Stated task: Put the records from the line with "The image size is (1568, 740)." up to and including the line with "The height and width of the screenshot is (375, 500)." into a Markdown table with the columns Row and Line. Give each line its own row with a running number, and leave out blank lines.

Data provided:
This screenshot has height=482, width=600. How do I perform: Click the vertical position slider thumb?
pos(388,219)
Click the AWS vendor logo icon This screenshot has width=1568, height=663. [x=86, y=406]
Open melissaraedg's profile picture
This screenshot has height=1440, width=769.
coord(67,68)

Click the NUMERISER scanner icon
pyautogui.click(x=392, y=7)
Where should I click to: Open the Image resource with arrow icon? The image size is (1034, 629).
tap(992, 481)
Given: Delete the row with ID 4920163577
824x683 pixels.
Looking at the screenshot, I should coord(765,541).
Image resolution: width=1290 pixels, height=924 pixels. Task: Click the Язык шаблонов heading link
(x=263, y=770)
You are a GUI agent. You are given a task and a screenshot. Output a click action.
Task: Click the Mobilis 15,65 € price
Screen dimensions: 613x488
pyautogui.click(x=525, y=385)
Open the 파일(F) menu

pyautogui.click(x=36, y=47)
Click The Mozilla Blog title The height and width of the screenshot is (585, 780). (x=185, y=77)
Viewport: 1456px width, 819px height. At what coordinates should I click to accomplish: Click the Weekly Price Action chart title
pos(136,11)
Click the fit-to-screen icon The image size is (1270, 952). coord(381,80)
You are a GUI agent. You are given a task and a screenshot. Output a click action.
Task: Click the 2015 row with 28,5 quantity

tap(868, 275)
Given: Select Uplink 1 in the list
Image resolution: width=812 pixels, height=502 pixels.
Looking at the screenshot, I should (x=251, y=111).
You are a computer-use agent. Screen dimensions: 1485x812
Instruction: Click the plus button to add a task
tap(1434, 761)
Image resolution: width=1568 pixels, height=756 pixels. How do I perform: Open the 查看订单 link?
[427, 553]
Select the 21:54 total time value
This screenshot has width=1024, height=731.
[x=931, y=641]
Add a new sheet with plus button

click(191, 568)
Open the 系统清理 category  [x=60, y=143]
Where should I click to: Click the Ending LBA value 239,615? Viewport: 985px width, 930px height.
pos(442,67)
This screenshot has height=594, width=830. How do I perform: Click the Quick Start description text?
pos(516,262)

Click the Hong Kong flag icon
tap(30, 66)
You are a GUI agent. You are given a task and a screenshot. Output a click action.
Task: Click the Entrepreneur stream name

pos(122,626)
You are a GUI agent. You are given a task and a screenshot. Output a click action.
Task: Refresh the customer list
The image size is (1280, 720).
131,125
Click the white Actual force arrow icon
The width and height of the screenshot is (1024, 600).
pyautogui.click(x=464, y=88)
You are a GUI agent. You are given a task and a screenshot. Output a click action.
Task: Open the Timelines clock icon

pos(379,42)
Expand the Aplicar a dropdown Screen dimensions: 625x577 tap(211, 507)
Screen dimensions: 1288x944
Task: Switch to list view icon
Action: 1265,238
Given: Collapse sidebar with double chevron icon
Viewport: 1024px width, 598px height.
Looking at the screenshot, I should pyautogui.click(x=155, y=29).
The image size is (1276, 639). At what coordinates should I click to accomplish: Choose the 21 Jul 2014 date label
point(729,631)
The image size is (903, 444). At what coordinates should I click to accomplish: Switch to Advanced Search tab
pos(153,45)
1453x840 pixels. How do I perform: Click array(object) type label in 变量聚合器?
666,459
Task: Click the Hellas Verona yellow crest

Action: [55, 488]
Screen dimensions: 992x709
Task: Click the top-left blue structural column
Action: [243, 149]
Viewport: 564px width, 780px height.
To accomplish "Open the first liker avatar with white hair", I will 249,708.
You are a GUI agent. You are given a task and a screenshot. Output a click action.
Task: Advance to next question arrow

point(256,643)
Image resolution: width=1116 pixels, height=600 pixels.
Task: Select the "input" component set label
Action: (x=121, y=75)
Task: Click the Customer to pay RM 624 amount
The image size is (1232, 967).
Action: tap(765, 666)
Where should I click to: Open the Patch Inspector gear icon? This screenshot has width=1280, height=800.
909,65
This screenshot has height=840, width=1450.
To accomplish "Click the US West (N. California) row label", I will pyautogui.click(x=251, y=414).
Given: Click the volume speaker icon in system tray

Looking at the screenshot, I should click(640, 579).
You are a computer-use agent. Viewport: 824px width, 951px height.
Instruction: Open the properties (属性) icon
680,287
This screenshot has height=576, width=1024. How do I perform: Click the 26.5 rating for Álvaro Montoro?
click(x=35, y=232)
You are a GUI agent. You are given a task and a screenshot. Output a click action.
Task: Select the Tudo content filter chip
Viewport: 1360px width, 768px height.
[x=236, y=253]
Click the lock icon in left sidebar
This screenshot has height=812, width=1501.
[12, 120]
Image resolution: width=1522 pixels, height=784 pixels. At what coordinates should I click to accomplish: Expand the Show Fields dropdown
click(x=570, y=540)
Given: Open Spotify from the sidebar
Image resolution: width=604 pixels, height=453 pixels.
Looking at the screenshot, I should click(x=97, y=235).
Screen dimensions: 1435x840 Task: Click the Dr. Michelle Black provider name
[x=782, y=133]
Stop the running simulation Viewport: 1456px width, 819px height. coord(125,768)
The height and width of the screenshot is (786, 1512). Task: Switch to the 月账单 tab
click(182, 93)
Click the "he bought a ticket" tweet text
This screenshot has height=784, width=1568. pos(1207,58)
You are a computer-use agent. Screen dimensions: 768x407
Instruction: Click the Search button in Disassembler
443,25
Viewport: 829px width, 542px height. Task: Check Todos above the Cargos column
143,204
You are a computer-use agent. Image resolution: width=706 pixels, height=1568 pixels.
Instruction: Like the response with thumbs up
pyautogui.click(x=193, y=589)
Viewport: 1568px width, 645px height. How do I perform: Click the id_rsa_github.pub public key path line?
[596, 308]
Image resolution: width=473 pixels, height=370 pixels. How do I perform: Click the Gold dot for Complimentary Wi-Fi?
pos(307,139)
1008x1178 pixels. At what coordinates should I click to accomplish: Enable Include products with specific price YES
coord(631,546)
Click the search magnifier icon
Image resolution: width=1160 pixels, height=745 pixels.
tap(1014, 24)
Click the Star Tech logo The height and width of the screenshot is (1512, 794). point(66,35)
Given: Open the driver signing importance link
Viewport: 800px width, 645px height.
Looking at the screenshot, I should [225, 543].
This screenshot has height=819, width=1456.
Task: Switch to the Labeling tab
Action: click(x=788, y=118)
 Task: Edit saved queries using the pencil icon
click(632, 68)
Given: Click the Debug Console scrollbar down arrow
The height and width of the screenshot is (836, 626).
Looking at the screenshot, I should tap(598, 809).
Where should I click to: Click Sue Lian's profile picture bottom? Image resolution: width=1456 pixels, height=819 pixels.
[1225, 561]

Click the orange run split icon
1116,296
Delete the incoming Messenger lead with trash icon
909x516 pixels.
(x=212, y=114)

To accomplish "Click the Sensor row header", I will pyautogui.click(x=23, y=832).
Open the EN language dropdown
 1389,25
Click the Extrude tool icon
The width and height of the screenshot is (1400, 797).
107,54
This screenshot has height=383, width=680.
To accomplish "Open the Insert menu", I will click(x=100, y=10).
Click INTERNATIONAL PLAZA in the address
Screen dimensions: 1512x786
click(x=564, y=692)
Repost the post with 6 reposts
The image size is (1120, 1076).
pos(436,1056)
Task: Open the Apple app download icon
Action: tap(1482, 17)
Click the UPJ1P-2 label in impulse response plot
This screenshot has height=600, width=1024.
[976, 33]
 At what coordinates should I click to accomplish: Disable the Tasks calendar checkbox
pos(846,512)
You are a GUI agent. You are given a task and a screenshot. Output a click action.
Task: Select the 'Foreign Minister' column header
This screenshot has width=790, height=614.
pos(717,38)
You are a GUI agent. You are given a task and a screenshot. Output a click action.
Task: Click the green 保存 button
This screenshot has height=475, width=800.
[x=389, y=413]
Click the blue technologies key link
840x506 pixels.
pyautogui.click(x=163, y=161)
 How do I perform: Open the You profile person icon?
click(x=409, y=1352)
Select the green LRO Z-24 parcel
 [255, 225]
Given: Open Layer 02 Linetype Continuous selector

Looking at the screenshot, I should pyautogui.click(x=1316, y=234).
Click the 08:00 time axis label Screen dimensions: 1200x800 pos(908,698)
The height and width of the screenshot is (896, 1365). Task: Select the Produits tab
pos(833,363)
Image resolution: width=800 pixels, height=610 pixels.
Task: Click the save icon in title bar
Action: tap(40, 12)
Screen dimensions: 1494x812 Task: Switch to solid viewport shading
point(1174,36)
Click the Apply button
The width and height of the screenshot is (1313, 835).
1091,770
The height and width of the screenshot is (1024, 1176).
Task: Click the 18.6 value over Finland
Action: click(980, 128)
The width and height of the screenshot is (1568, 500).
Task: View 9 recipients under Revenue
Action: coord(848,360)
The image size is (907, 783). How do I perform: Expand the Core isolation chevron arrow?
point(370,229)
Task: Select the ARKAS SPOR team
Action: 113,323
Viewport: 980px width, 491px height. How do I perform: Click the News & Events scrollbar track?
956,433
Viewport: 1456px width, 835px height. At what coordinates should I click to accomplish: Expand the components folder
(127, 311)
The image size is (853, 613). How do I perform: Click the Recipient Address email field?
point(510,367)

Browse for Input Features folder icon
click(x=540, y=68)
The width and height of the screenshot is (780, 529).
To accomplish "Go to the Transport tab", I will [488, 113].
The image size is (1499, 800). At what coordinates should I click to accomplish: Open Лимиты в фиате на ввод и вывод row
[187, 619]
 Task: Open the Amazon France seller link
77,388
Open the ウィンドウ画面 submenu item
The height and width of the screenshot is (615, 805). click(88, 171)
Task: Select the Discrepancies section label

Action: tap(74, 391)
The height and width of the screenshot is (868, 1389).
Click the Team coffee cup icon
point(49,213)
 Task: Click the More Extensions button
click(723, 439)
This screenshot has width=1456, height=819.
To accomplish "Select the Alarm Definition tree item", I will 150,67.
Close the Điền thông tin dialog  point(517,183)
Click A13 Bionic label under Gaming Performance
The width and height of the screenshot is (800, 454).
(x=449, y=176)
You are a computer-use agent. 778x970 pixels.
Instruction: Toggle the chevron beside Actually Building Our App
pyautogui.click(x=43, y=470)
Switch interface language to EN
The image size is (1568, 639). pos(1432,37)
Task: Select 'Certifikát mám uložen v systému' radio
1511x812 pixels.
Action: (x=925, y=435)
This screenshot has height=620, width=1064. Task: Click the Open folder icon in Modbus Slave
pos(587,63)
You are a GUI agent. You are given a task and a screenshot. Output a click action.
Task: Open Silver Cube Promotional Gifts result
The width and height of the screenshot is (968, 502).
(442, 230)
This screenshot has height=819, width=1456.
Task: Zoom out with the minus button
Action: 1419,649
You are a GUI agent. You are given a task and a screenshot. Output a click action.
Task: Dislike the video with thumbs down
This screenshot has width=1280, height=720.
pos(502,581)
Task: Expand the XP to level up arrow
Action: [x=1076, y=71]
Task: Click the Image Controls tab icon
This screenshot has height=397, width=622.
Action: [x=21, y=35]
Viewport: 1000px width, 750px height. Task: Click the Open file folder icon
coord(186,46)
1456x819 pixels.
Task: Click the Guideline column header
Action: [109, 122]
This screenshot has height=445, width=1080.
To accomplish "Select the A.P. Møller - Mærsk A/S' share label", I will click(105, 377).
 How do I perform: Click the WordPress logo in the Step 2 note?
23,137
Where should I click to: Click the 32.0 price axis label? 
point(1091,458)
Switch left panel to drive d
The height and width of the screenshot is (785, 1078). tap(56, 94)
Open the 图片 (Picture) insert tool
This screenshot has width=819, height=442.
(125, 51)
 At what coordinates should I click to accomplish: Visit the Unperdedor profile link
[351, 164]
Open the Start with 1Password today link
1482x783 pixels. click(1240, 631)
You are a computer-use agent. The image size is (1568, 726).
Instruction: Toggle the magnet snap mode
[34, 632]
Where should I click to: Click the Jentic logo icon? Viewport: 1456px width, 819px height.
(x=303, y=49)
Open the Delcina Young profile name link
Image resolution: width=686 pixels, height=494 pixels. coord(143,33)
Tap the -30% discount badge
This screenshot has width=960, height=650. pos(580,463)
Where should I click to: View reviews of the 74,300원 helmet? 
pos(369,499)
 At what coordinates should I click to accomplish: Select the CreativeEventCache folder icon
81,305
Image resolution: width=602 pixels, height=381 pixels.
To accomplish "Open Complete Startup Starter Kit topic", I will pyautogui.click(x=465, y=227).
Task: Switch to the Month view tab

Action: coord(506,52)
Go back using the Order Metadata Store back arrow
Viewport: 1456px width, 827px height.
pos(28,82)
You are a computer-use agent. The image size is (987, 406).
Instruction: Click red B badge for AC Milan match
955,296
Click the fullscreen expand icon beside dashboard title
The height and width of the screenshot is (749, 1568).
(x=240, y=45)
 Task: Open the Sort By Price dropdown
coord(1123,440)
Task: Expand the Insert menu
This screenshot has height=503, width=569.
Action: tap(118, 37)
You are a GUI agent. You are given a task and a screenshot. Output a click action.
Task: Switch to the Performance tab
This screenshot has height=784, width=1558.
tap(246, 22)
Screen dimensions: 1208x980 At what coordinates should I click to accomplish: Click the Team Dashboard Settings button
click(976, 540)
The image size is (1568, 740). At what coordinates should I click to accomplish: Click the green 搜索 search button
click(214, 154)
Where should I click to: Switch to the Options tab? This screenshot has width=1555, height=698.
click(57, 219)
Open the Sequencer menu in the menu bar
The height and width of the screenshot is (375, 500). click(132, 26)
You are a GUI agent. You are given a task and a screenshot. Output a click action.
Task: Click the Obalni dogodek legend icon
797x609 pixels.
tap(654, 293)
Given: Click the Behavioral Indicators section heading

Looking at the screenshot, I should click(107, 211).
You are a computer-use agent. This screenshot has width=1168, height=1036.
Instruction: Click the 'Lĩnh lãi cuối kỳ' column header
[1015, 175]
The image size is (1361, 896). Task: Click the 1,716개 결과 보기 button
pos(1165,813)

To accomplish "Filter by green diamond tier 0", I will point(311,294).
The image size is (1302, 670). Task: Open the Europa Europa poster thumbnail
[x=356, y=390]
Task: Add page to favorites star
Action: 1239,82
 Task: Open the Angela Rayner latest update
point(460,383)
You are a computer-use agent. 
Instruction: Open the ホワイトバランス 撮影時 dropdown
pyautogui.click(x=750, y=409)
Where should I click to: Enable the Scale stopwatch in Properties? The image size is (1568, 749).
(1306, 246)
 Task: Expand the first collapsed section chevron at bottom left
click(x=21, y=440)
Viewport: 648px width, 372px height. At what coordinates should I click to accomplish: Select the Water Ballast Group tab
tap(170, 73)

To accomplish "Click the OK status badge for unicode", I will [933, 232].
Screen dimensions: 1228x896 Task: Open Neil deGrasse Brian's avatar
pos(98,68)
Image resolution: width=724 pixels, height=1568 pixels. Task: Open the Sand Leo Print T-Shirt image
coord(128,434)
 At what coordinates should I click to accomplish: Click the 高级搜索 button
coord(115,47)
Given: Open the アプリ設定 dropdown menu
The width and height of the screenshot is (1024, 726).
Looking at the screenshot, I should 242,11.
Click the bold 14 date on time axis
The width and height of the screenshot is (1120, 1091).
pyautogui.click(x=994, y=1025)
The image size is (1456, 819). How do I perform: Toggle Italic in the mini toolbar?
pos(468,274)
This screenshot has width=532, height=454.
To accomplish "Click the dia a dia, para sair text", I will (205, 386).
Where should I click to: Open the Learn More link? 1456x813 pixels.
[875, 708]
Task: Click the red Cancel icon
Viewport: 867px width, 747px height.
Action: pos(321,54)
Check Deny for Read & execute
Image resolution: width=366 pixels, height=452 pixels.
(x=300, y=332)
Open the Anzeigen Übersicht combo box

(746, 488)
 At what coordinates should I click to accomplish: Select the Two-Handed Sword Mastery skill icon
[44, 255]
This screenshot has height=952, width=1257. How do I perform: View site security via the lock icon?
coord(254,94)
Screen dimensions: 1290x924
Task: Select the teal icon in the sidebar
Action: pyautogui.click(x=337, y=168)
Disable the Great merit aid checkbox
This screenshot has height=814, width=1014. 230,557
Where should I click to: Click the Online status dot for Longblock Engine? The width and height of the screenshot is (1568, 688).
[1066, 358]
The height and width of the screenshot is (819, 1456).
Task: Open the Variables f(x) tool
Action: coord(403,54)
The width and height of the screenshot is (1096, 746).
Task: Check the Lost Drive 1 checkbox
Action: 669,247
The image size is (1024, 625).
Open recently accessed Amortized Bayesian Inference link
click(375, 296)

Result of the exercise:
| Row | Line |
|---|---|
| 1 | The image size is (1568, 740). At what coordinates should I click to accomplish: Click the green 搜索 search button |
| 2 | click(214, 154) |
| 3 | Where should I click to: Switch to the Options tab? This screenshot has width=1555, height=698. |
| 4 | click(57, 219) |
| 5 | Open the Sequencer menu in the menu bar |
| 6 | The height and width of the screenshot is (375, 500). click(132, 26) |